The wireless mic feeds went through the Vista 5, which was controlled by Talbott. Recording and playback in the control room were supervised by an assistant working with him, while a RF engineer looked after the racks. “All radio mics were isolated to the two JoeCos,” Hunt comments. “Scott also recorded my monitor mixes of the booms and took all my ISOs. That meant we had duplicates and were not relying on one monitor recorder.”
Hunt looked after two booms, recording the outputs on to a Sound Devices SD788 portable recorder through a CL-9 linear fader controller. “All six booms were recorded through the returns of the Studer,” he explains. “We could listen to that and see how the extra radio mics were sounding with the booms. It was mixed pretty seamlessly – I was very happy with the mix.”
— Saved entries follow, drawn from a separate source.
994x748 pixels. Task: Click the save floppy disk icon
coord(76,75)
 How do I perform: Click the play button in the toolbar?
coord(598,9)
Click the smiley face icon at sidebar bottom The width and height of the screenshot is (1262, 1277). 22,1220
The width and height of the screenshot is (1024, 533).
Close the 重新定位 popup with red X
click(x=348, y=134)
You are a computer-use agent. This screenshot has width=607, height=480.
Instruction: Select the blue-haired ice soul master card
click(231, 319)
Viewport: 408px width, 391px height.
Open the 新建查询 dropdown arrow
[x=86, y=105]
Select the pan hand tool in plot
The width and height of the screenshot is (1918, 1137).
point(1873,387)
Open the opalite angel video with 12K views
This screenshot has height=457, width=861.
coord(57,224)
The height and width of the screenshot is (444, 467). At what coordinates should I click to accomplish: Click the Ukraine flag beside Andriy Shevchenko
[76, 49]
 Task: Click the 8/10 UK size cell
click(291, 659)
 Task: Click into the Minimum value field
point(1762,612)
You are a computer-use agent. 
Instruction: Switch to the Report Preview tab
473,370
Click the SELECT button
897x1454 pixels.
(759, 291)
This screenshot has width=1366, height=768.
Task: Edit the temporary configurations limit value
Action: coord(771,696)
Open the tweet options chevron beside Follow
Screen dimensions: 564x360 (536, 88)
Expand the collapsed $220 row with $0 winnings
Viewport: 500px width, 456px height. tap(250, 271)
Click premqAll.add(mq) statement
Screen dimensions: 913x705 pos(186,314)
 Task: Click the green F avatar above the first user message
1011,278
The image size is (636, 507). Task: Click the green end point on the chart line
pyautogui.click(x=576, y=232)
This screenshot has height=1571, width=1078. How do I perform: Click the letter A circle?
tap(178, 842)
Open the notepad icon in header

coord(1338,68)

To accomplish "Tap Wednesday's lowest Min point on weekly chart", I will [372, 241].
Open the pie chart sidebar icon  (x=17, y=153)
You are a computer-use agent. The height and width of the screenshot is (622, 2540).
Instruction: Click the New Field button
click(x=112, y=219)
This way of working allowed Talbott to add to the booms from his wireless feeds where appropriate. “As scenes of dialogue went through we could ascertain which lines I couldn’t get with a boom,” Hunt says. “Because Scott was quality monitoring he could bring in lines as necessary.”
The Sennheiser SK 5212 body packs were fitted with DPA 4060 miniature mics. The four interior booms were Panamic poles supporting MKH 50 hyper-cardioid mics, connected to wireless systems using either PTX plug-ins or 2040 adapter leads. Exterior scenes used two MKH60 shotguns, also on 2040 transmitter links.
Body mics were worn by 27 of the performers in the episode, with one wearing a second mic and transmitter, Hunt explains, to “cover the dynamics of his performance”. Some radio mics were built into the set or props for specific scenes. In one sequence two artists are singing in the background; a mic was hidden in the false ceiling above them while another pack and mic were attached to the bottom of a seat being hit with a rubber drum stick.
Wireless mics were fitted on to actors and their costumes by specialist sound engineer Zoe Milton, who was recommended by Terry Tew. Both had worked together on Woody Harrelson’s Lost in London, another example of single-take filming, albeit with a live element. Extra time was put aside for hiding mics in clothing, with Milton also checking each one in the fitting room on a Sennheiser EM 3732 live audio receiver to ensure clean feeds.
A wireless mic was also attached to the ARRI Alexa camera during the opening shots moving through the building. The Alexa played another part in the sound production by having the monitor mix output of the SD644 recorded on Track 1 of its audio tracks as a guide. Track 2 was used for a sync feed from the camera.
The ambulance scenes threw up some problems, especially in terms of how many crew members could be onboard with the actors. “I wanted Brad there as sound recordist but that wasn’t possible because the camera crew wanted the focus puller in there as well,” Hunt says. “Instead we rigged two Schoeps CCM 41 super-cardioid compact mics in the ambulance, hard wired to the SD664 hidden in a cabinet. That way we were able to cover the dynamics of the performance.”
The ‘One’ episode of Casualty was in production from 3 April to 13 April 2017. “We divided the script into four and did a quarter each day,” comments Hunt. “That meant we would see how the camera and the booms were working. After a full dress rehearsal we did as many complete takes as we could, changing things as we went. We ended up with four complete takes in three days, with takes 2 and 4 probably being the best. The idea was to do it without stopping.”
BBC Casualty’s single-take series finale ‘One’ airs on Saturday 29 July at 9:05pm.